- **Exercise brief**
Repeat everything in the listing exactly, except for the images.

- **Provided records**
......

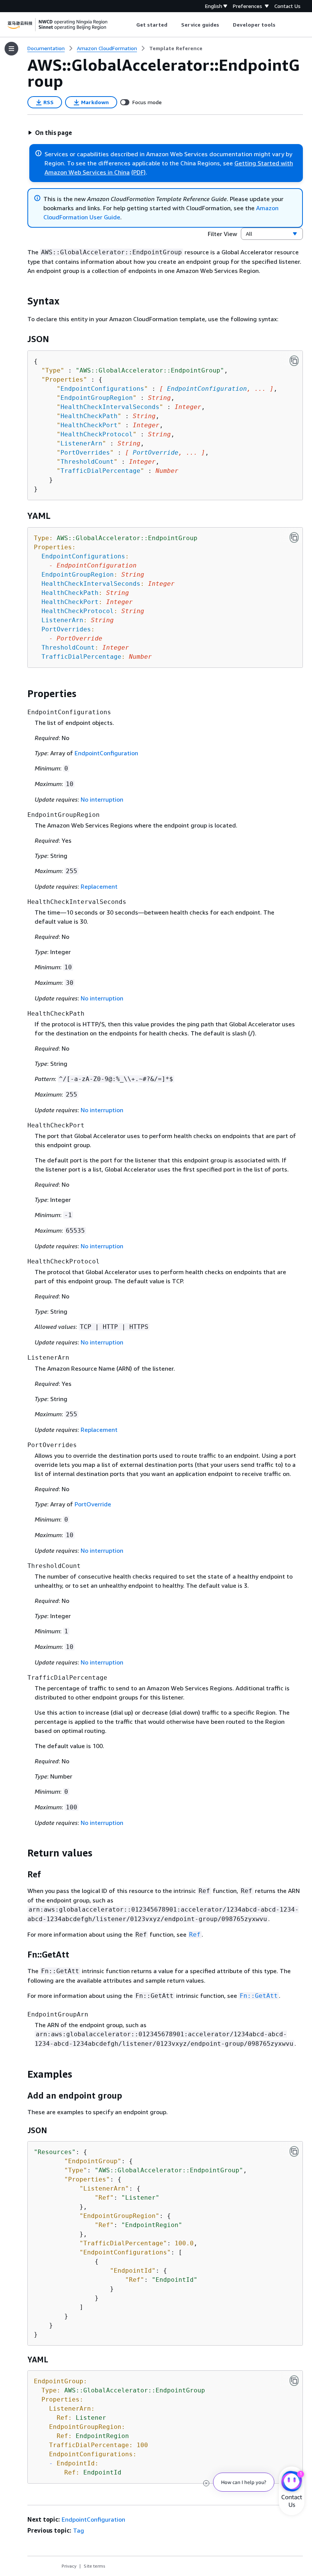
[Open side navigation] (11, 48)
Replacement (99, 886)
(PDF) (138, 172)
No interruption (102, 799)
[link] (175, 48)
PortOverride (155, 452)
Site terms (94, 2566)
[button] (50, 132)
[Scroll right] (281, 25)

......

- **Final answer**
[Open side navigation] (11, 48)
Replacement (99, 886)
(PDF) (138, 172)
No interruption (102, 799)
[link] (175, 48)
PortOverride (155, 452)
Site terms (94, 2566)
[button] (50, 132)
[Scroll right] (281, 25)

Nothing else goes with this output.